The last month has been a time of putting some projects on hold and ramping up others. Tomorrow I’m planning to publish the sixth in my series of eight teaching packs. This one will include a pattern for a baby sock and teach students all the basics of knitting a top down sock so they can go on to full sized socks knowing all the basic techniques. I’ve been working on the pattern for the seventh teaching pack– an introduction to slip stitch knitting. Look out for a new pattern for the Seetang Cowl that goes along with this pack– it has a great texture that works will with variegated yarns!
My shawl design is on hold as I wait for another skein of yarn to arrive.
So while I wait, I started on the On a Whim sweater I picked out last month. I am making a lot of progress and am only about 25 rounds from the underarms! Since it’s an A-line design, that means I’m probably about half way done with the knitting!

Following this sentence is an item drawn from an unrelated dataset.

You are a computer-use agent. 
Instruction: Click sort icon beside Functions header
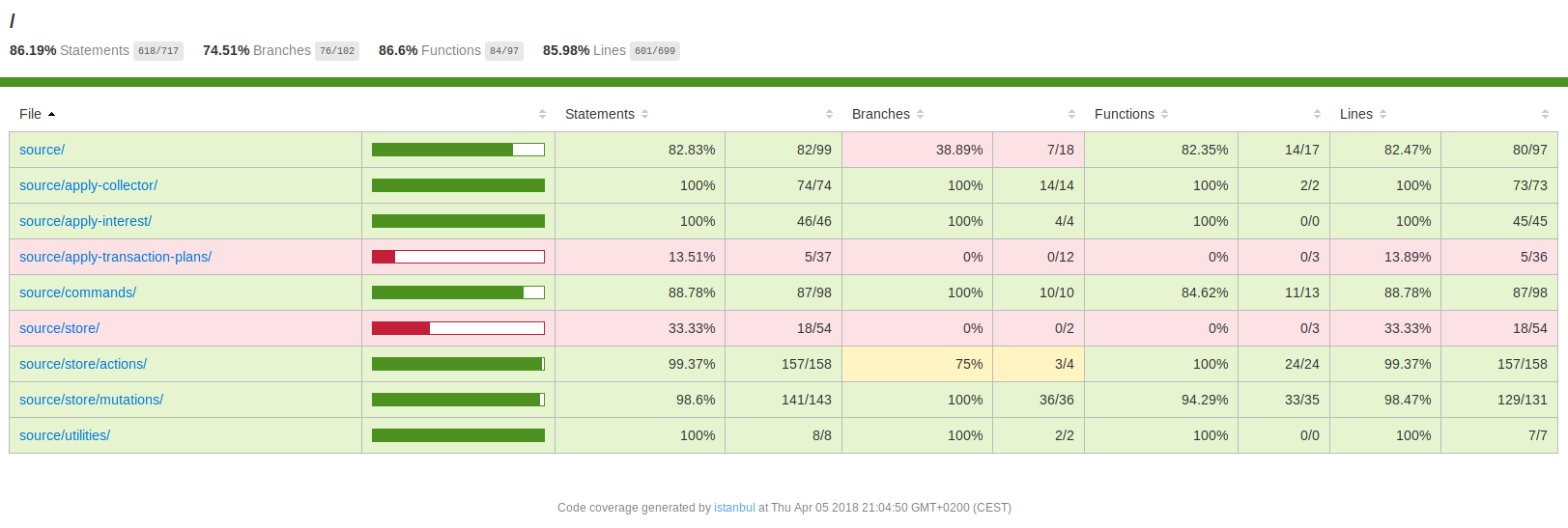click(x=1164, y=114)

I decided to take the Featherweight Cardigan off the knitting belt and start working it in my usual continental style of knitting. I really like the idea of a knitting belt, but putting it on and taking it off slows me down from picking this project up. A lightweight sweater like this one is perfect for Santa Cruz weather and I want to get it done, so I’m keeping it on the same needles but using them as straight needles. I’m not giving up on the knitting belt, but I need to find another project (perhaps in larger yarn) to work on it. I’ve reached the underarm seams on the back piece and am starting the bind offs.
I have two pairs of socks on the needles. The Rose City Rollers are in my purse, waiting for down time for me to start the heel flap on the second sock. And I’ve passed the heel and am on my way up the leg on my first in a pair of Fidget Socks.